From the expanded Trans Mountain Pipeline’s terminus at the company’s Westridge Terminal near Vancouver, British Columbia, crude could be loaded into tankers and could then arrive at PADD 5 refiners to displace offshore imports (898,000 bbl/d in 2014). But extended permitting efforts continue in Canada at the local and national levels. Although not subject to the crude oil tanker ban north of British Columbia, considerable uncertainty has been injected into this already long permitting process by Canadian Prime Minister Justin Trudeau and provincial opposition. Accordingly, we do not expect this project to go into service until sometime in the next decade.
Out of the ground, into the market
All told, the potential projects discussed by existing cross-border pipeline owners could allow a capital-efficient expansion of southbound cross-border crude flow of 625,000 bbl/d by 2020, all without the uncertainties of U.S. Department of State and presidential permitting.
An additional 1.13 MMbbl/d of Western Canadian crude oil takeaway involving pipelines (and marine logistics as needed) could be added in the latter years of our forecast period if the necessary U.S. and Canadian permits are successfully obtained in a timely manner.
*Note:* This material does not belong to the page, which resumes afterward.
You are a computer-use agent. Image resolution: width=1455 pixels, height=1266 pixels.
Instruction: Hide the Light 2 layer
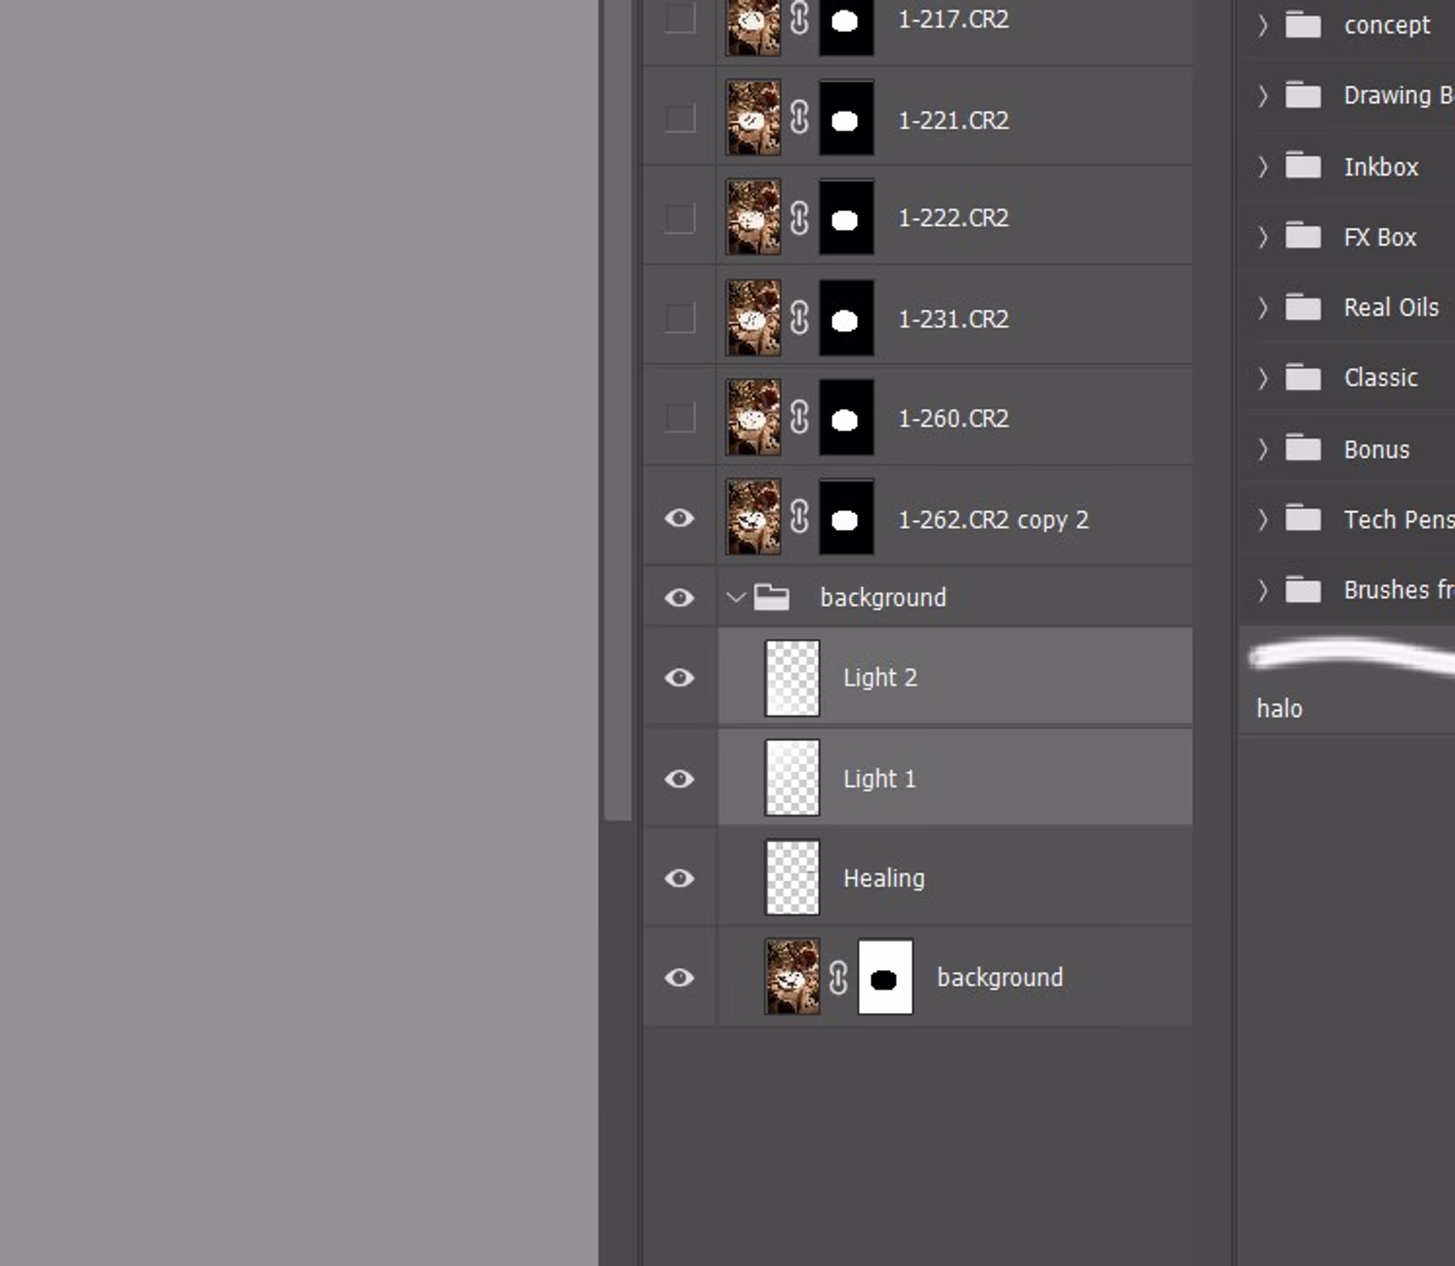[679, 677]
With the Enbridge Line 9 operating, 300,000 bbl/d of increased production growth can and likely will go to Eastern Canadian refiners to improve Canada’s energy security. The remainder of the Canadian crude oil production growth we forecast (350,000 bbl/d) can go to the Midwest hubs in Illinois and then onto refineries in the U.S. via rail, marine or pipeline logistics.
We found 625,000 bbl/d of incremental cross-border pipeline capacity that could quickly be added via optimizations without being subjected to new presidential permits (or rejections). Alternately, the 350,000 bbl/d of production growth not heading to Eastern Canada could be loaded into any Western Canadian crude by rail loading terminals that in aggregate today offer 1.1 MMbbl/d of capacity.
From there, they can reach refining markets across the continent. While North American spot prices may not be supportive of rail movements to all markets, removing diluent in Alberta before loading into rail tankers can increase the economics for more barrels.
In our view, the forward outlook for Western Canadian production is currently more constrained by prices and operating costs rather than by takeaway capacity. So the denial of the Keystone XL permit and tanker ban off British Columbia is not going to “keep the oil in the ground.” But the likely demise of both the Keystone XL and Northern Gateway projects by current leaders on both sides of the border will place greater importance on competing pipeline projects and other cost-efficient modes of crude transport, including marine tanking and railing lightly diluted bitumen.
If prices recover to the extent that more Canadian production can be increasingly railed, piped or floated to the Gulf Coast, we see a lot of upside in Canadian production potentials beyond the 650,000 bbl/d growth we presently forecast for the next 10 years. Prices, not obstructivist political and environmental activism, will determine supply and demand since logistical bottlenecks will have already largely been relieved.